■ **GIVEN DATA**:
┌──

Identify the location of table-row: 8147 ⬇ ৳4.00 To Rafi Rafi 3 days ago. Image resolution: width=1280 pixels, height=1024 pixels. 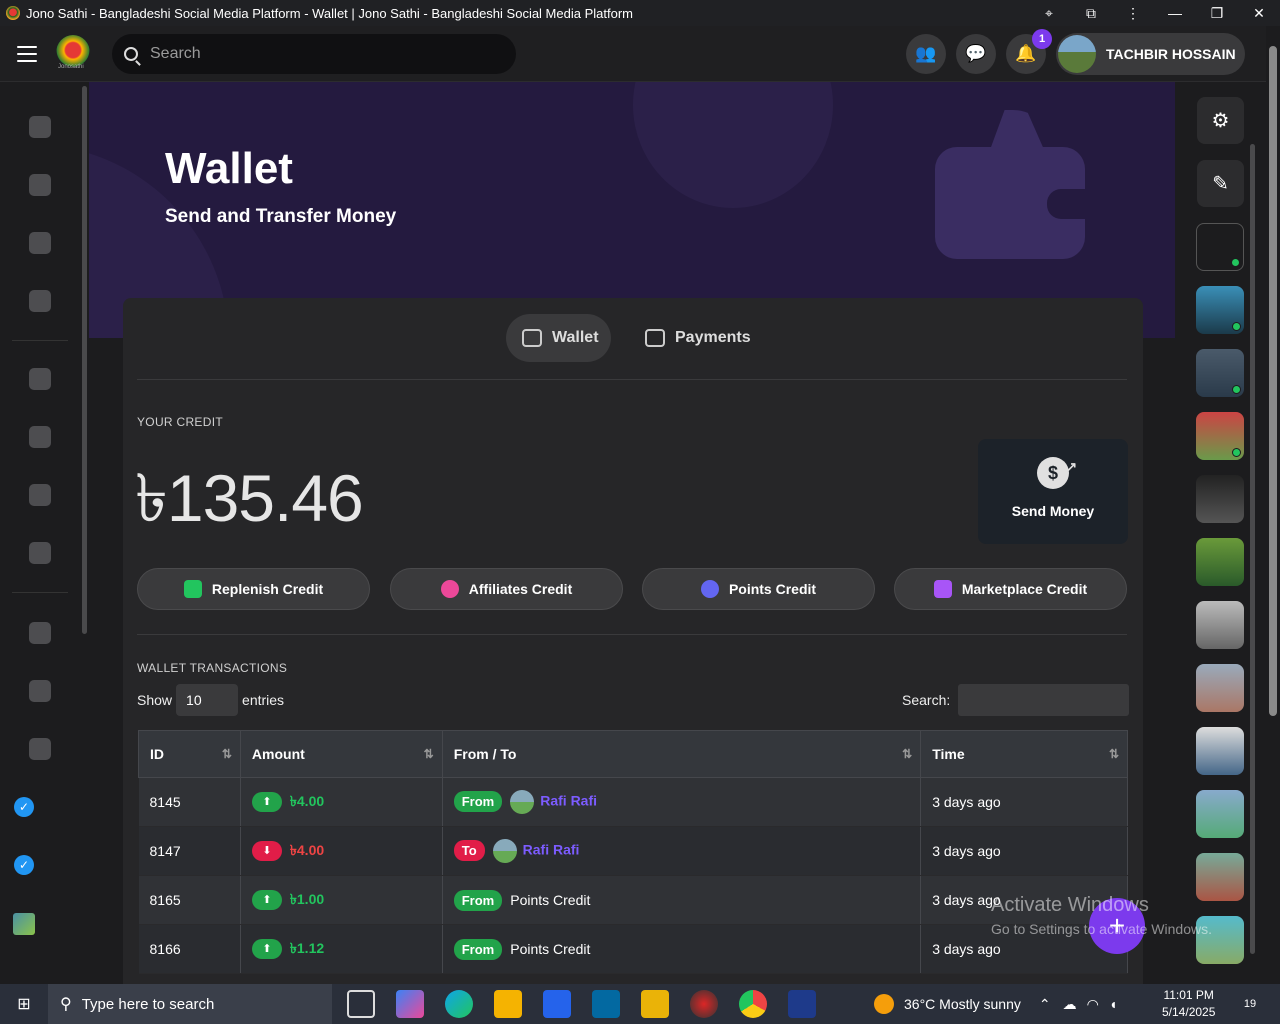
(633, 851).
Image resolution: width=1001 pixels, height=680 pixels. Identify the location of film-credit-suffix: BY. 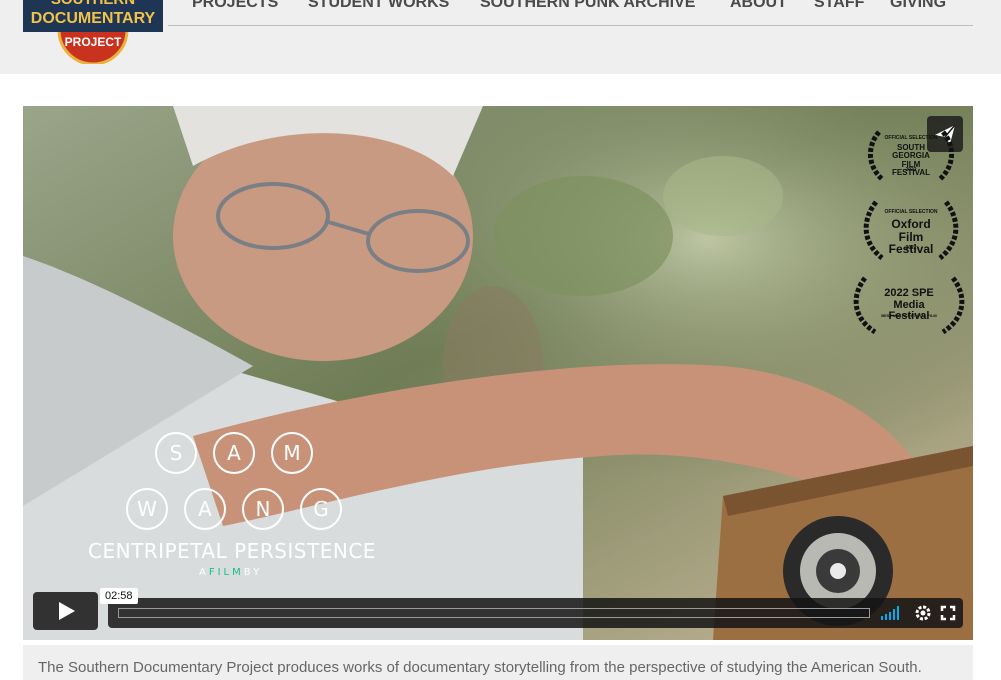
(253, 572).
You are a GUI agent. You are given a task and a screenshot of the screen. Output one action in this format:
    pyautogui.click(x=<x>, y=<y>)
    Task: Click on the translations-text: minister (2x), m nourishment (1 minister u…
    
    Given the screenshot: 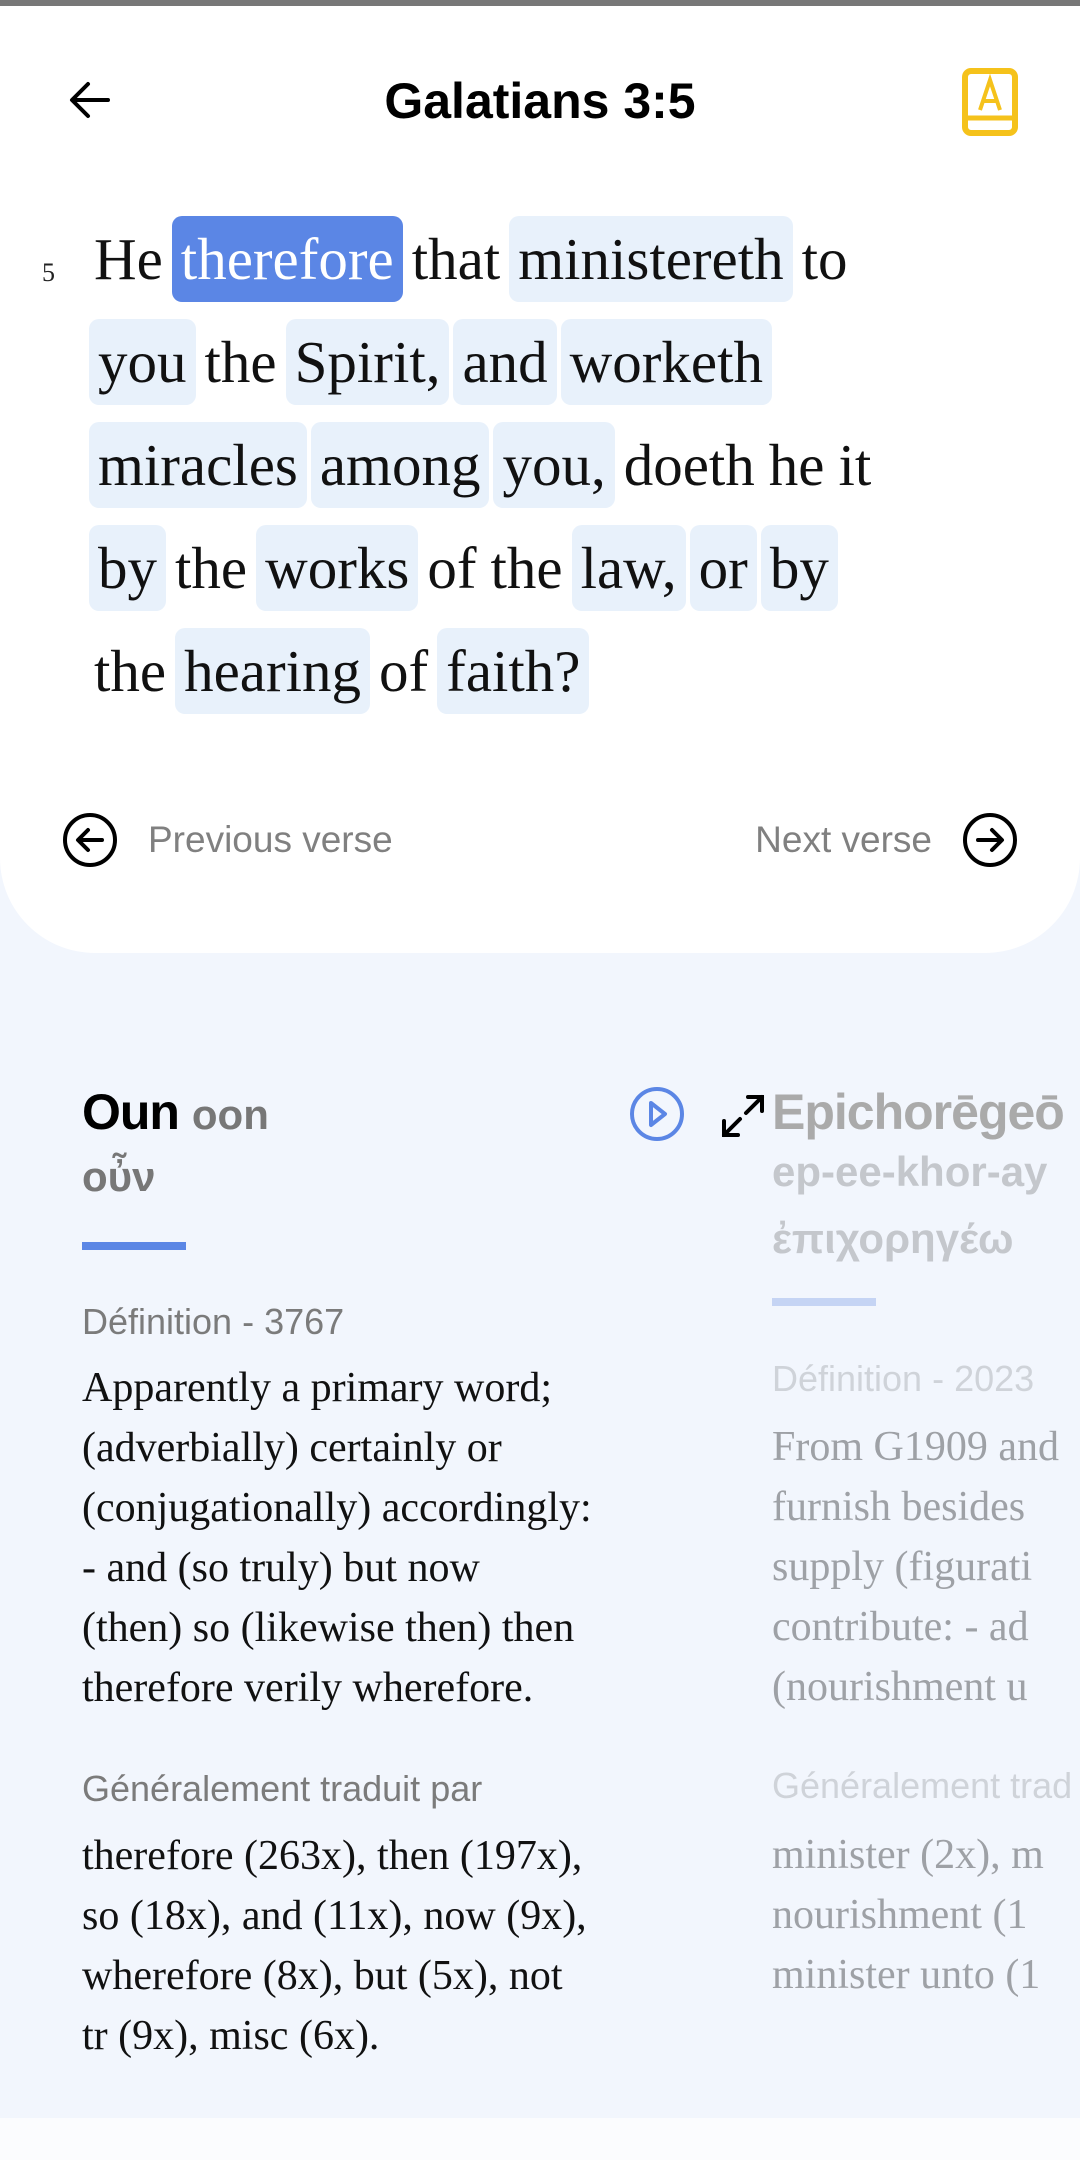 What is the action you would take?
    pyautogui.click(x=908, y=1915)
    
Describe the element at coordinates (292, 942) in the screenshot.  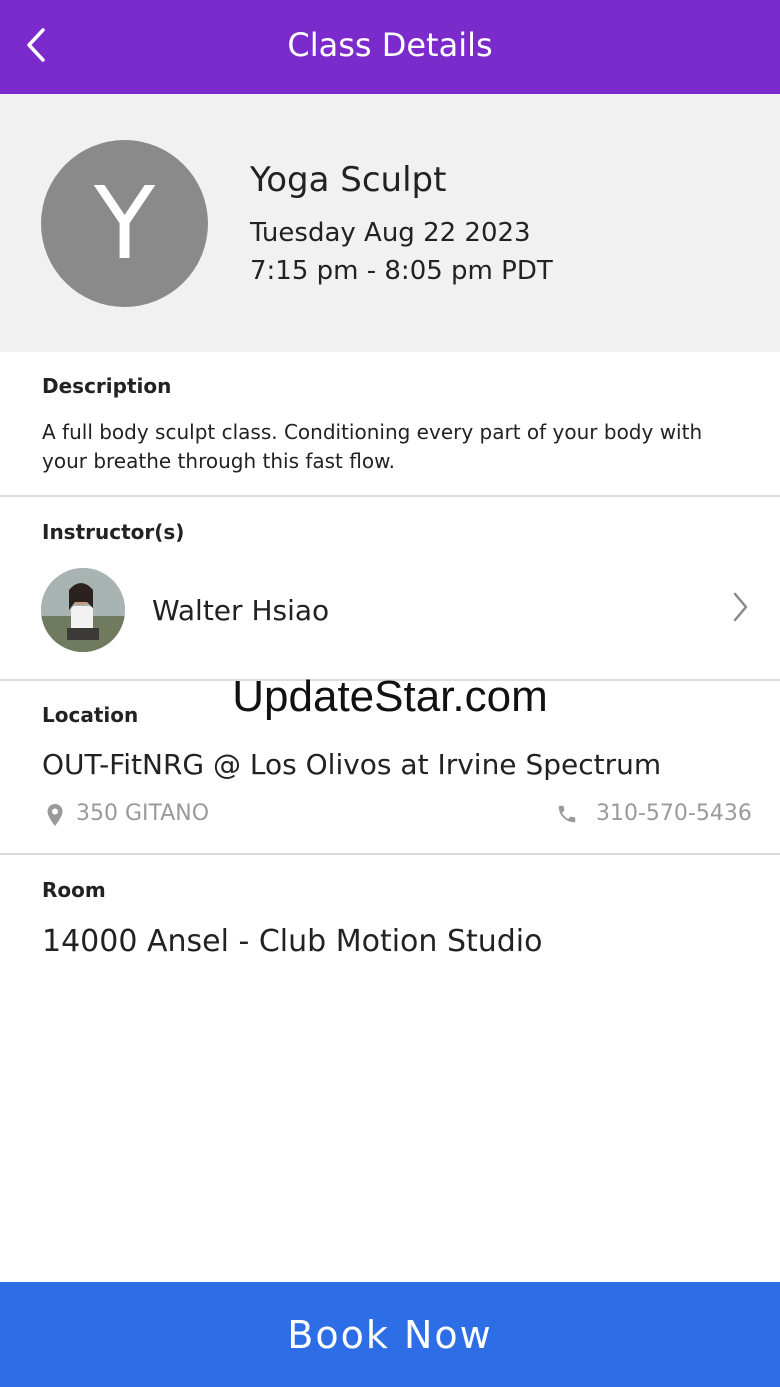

└──

■ **PROBLEM REQUIREMENTS**:
Render everything from the start of the entries down to the line containing "(253, 572)." as a numbered list, leaving out blank lines and pictures.

■ **TASK RESPONSE**:
1. Identify the location of table-row: 8147 ⬇ ৳4.00 To Rafi Rafi 3 days ago. Image resolution: width=1280 pixels, height=1024 pixels. 
2. (633, 851).
3. Image resolution: width=1001 pixels, height=680 pixels. Identify the location of film-credit-suffix: BY. 
4. (253, 572).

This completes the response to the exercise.